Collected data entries
----------------------------------------

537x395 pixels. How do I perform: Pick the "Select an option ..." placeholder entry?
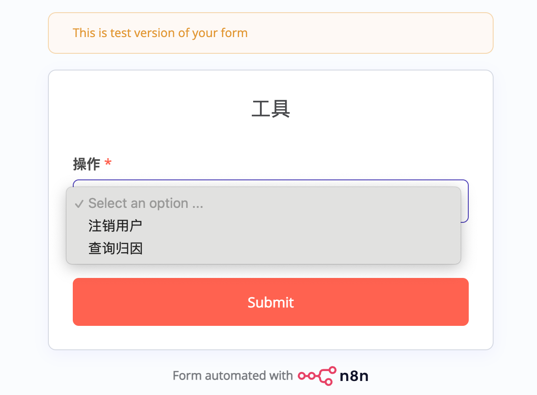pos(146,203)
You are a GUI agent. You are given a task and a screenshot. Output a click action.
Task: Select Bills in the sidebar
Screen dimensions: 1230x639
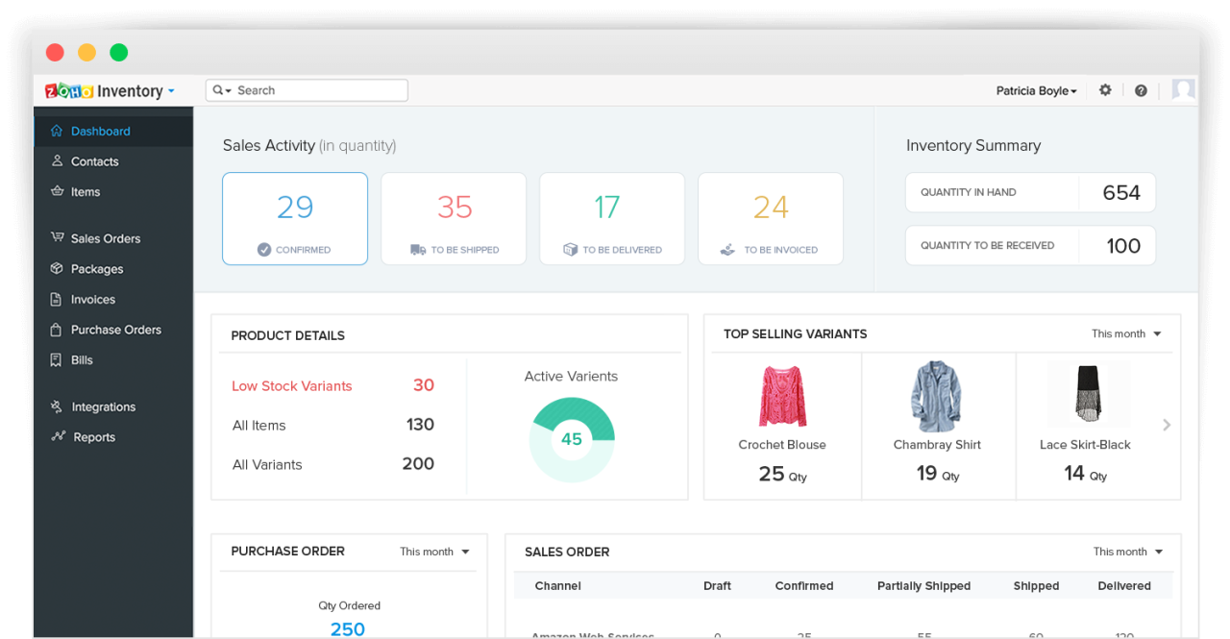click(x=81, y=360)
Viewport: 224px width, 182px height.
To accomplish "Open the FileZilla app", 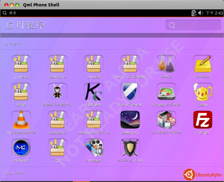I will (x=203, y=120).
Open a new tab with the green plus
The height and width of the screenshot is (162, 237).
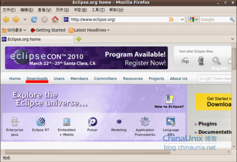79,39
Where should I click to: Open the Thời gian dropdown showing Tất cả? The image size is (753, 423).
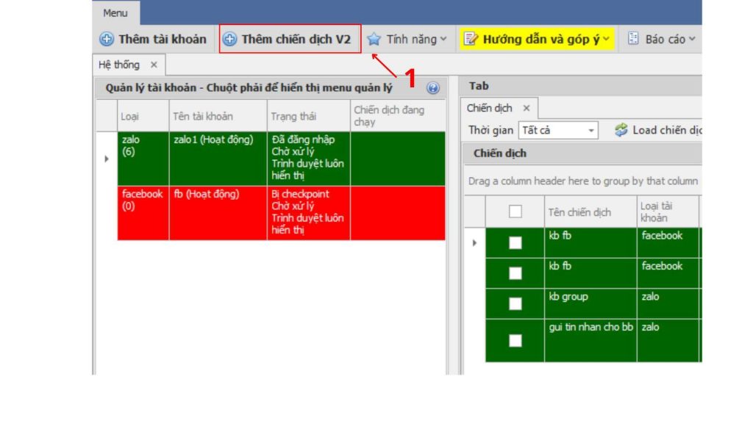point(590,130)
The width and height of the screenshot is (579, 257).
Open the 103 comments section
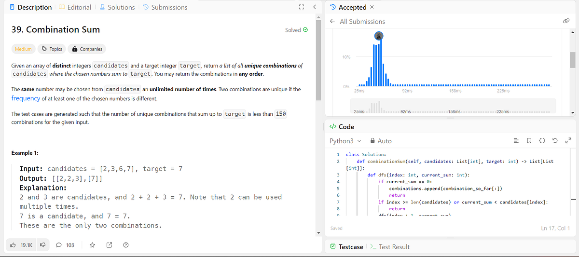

----------------------------------------

TASK DETAILS
Can you copy word for word the stretch from the line containing "Where should I" through the end of the material, omitting the pictures?

SOLUTION
Where should I click to: Open the Thời gian dropdown showing Tất cả? The image size is (753, 423).
point(590,130)
The width and height of the screenshot is (579, 257).
Open the 103 comments section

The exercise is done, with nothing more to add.